Questions fréquentes

Que faire si un commissaire-priseur ne me paie pas les objets vendus ?
Vous pouvez lui adresser une sommation de payer, puis engager une action en justice pour obtenir le paiement du solde dû, comme dans cette affaire où le tribunal a condamné la société à payer 4.112,36 euros.
Puis-je récupérer les objets non vendus aux enchères ?
Oui, le tribunal peut ordonner la restitution des objets invendus, comme cela a été fait pour la litho, l'appareil photo et la serviette en cuir.
Quels sont les recours contre une société de vente aux enchères qui ne reverse pas les fonds ?
Vous pouvez saisir le tribunal pour obtenir une condamnation au paiement, avec intérêts au taux légal, et éventuellement la restitution des biens non vendus.
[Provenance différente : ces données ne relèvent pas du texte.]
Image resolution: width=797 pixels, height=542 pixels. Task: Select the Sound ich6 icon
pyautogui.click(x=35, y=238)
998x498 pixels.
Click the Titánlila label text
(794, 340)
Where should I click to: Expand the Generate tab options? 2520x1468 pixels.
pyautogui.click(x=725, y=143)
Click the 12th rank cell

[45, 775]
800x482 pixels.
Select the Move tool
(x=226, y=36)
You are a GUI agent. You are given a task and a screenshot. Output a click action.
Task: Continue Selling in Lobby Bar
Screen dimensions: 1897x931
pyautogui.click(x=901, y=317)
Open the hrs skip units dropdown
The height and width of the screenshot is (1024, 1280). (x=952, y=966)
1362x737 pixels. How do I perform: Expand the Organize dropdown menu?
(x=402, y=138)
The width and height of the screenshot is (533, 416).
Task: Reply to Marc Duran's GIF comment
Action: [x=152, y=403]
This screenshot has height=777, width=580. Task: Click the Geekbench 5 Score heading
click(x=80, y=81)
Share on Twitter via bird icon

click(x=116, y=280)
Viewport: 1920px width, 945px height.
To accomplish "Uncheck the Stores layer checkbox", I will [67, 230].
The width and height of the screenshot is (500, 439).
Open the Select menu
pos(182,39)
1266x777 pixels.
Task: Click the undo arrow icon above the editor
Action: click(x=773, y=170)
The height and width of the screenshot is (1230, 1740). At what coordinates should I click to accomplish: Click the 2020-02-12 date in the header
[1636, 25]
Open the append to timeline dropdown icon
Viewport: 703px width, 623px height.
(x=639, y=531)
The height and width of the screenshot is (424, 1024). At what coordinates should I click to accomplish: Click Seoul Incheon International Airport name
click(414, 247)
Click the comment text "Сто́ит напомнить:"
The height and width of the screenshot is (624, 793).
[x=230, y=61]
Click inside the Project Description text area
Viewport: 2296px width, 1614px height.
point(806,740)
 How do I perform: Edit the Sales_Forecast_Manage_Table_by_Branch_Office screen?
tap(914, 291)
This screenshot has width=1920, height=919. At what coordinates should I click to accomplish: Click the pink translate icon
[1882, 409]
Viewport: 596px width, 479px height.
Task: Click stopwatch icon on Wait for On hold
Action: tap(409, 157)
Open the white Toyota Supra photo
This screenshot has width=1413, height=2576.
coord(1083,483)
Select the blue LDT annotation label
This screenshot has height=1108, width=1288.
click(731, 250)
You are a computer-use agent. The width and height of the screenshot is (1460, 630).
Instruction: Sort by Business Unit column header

Les frais de procédure peuvent être mis à la charge de la société.
Puis-je demander des intérêts sur les sommes impayées ?
Oui, les intérêts au taux légal courent à compter de la sommation de payer, comme dans cette décision où ils ont été accordés à partir du 4 septembre 2025.
Le changement de nom de la société affecte-t-il mes droits ?
Non, le changement de dénomination sociale n'affecte pas les droits du créancier. La société reste tenue de ses obligations, comme l'a jugé le tribunal en condamnant la société RAPETTI ENCHERE, anciennement RES MOBILIS.
Puis-je obtenir des dommages-intérêts pour préjudice moral ?
Dans cette affaire, la demande de préjudice moral a été rejetée faute de preuve. Il faut démontrer un préjudice distinct du simple retard de paiement.